*PROBLEM DESCRIPTION:* Copy all of the data that follows without altering a word.

*DATA EXCERPTS:*
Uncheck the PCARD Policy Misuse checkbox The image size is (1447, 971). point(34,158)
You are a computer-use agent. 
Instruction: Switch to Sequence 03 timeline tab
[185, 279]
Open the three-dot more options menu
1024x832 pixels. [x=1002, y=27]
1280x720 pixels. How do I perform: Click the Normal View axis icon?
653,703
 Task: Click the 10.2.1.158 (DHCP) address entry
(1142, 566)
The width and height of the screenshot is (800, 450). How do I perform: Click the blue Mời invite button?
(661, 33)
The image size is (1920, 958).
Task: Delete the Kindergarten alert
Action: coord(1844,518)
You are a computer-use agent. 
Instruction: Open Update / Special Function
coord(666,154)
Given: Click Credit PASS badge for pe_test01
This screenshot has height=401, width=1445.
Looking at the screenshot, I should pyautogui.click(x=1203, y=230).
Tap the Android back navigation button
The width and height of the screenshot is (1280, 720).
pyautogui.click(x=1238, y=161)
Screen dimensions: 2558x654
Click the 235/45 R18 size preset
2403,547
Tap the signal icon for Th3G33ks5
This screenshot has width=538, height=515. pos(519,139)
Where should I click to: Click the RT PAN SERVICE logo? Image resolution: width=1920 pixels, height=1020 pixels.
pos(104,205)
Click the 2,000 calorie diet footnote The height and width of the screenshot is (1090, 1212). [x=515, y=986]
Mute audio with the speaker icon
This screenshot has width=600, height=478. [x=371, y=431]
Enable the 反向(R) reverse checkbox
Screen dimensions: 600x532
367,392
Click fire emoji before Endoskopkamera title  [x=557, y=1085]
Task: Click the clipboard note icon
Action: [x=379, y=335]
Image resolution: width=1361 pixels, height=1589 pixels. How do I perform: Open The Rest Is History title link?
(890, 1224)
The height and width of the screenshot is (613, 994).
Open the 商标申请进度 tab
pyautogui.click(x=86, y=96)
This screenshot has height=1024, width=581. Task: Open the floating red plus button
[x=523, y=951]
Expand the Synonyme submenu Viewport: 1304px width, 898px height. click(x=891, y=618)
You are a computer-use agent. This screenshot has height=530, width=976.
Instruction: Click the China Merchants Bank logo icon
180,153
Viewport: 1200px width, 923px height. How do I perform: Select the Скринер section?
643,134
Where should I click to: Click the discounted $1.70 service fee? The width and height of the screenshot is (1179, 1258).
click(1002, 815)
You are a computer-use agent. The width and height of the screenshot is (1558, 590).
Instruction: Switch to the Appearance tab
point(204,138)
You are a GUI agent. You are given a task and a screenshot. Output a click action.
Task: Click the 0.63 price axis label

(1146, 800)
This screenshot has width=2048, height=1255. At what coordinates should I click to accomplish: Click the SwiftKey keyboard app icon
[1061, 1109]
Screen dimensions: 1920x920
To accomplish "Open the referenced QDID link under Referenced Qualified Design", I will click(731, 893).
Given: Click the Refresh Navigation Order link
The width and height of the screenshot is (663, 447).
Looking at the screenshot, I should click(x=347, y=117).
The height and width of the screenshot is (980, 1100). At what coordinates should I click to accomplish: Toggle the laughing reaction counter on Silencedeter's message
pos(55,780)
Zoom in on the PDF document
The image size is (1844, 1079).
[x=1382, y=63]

*OUTPUT:*
Uncheck the PCARD Policy Misuse checkbox The image size is (1447, 971). point(34,158)
You are a computer-use agent. 
Instruction: Switch to Sequence 03 timeline tab
[185, 279]
Open the three-dot more options menu
1024x832 pixels. [x=1002, y=27]
1280x720 pixels. How do I perform: Click the Normal View axis icon?
653,703
 Task: Click the 10.2.1.158 (DHCP) address entry
(1142, 566)
The width and height of the screenshot is (800, 450). How do I perform: Click the blue Mời invite button?
(661, 33)
The image size is (1920, 958).
Task: Delete the Kindergarten alert
Action: coord(1844,518)
You are a computer-use agent. 
Instruction: Open Update / Special Function
coord(666,154)
Given: Click Credit PASS badge for pe_test01
This screenshot has height=401, width=1445.
Looking at the screenshot, I should pyautogui.click(x=1203, y=230).
Tap the Android back navigation button
The width and height of the screenshot is (1280, 720).
pyautogui.click(x=1238, y=161)
Screen dimensions: 2558x654
Click the 235/45 R18 size preset
2403,547
Tap the signal icon for Th3G33ks5
This screenshot has width=538, height=515. pos(519,139)
Where should I click to: Click the RT PAN SERVICE logo? Image resolution: width=1920 pixels, height=1020 pixels.
pos(104,205)
Click the 2,000 calorie diet footnote The height and width of the screenshot is (1090, 1212). [x=515, y=986]
Mute audio with the speaker icon
This screenshot has width=600, height=478. [x=371, y=431]
Enable the 反向(R) reverse checkbox
Screen dimensions: 600x532
367,392
Click fire emoji before Endoskopkamera title  [x=557, y=1085]
Task: Click the clipboard note icon
Action: [x=379, y=335]
Image resolution: width=1361 pixels, height=1589 pixels. How do I perform: Open The Rest Is History title link?
(890, 1224)
The height and width of the screenshot is (613, 994).
Open the 商标申请进度 tab
pyautogui.click(x=86, y=96)
This screenshot has height=1024, width=581. Task: Open the floating red plus button
[x=523, y=951]
Expand the Synonyme submenu Viewport: 1304px width, 898px height. click(x=891, y=618)
You are a computer-use agent. This screenshot has height=530, width=976.
Instruction: Click the China Merchants Bank logo icon
180,153
Viewport: 1200px width, 923px height. How do I perform: Select the Скринер section?
643,134
Where should I click to: Click the discounted $1.70 service fee? The width and height of the screenshot is (1179, 1258).
click(1002, 815)
You are a computer-use agent. The width and height of the screenshot is (1558, 590).
Instruction: Switch to the Appearance tab
point(204,138)
You are a GUI agent. You are given a task and a screenshot. Output a click action.
Task: Click the 0.63 price axis label

(1146, 800)
This screenshot has width=2048, height=1255. At what coordinates should I click to accomplish: Click the SwiftKey keyboard app icon
[1061, 1109]
Screen dimensions: 1920x920
To accomplish "Open the referenced QDID link under Referenced Qualified Design", I will click(731, 893).
Given: Click the Refresh Navigation Order link
The width and height of the screenshot is (663, 447).
Looking at the screenshot, I should click(x=347, y=117).
The height and width of the screenshot is (980, 1100). At what coordinates should I click to accomplish: Toggle the laughing reaction counter on Silencedeter's message
pos(55,780)
Zoom in on the PDF document
The image size is (1844, 1079).
[x=1382, y=63]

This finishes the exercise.